Women's Longitudinal Patterns of Smoking during the Pre-Conception, Pregnancy and Postnatal Period: Evidence from the UK Infant Feeding Survey.
Fitzpatrick KE., Gray R., Quigley MA.
BACKGROUND: An understanding of women's longitudinal patterns of smoking during the pre-conception, pregnancy and postnatal period and the factors associated with these patterns could help better inform smoking cessation services and interventions.
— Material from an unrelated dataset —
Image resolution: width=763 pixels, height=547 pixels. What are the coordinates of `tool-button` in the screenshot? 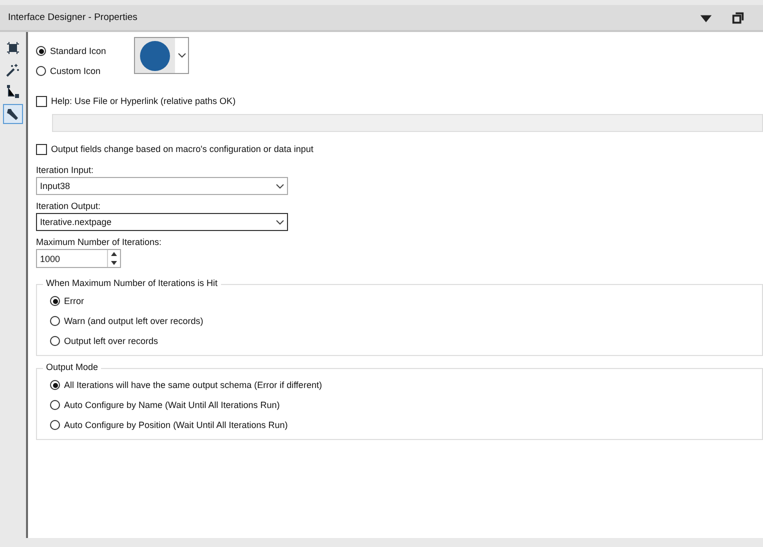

METHODS: Latent class analysis (LCA) was used to empirically identify women's smoking patterns in a sample of 10,768 mothers from the 2010 UK Infant Feeding Survey. Multinomial logistic regression was used to identify characteristics associated with these patterns. RESULTS: LCA identified five distinct smoking patterns during the pre-conception, pregnancy and postnatal period: "non-smokers" (74.1% of women); "pregnancy-inspired quitters" (10.2%); "persistent smokers" (10.1%); "temporary quitters" (4.4%); and postnatal quitters (1.1%). Smoking patterns varied markedly according to socio-demographic variables and parity. After adjusting for these variables, mothers who lived during pregnancy with a partner who smoked were more likely to be temporary quitters (aOR 2.64, 95% CI 1.74-3.99) or persistent smokers (aOR 3.32, 95% CI 2.34-4.72) than pregnancy-inspired quitters. Mothers who lived during pregnancy with someone else other than a partner who smoked were more likely to be persistent smokers (aOR 2.34, 95% CI 1.38-3.97) or postnatal quitters (aOR 2.97, 95% CI 1.07-8.24) than pregnancy-inspired quitters. Mothers given information on how their partner could stop smoking if they lived during pregnancy with a smoking partner were less likely to be persistent smokers (aOR 0.42, 95% CI 0.27-0.65) than pregnancy-inspired quitters. CONCLUSION: Health professionals should ask about smoking at every opportunity, and refer women who self-report as current smokers to an evidence based smoking cessation service.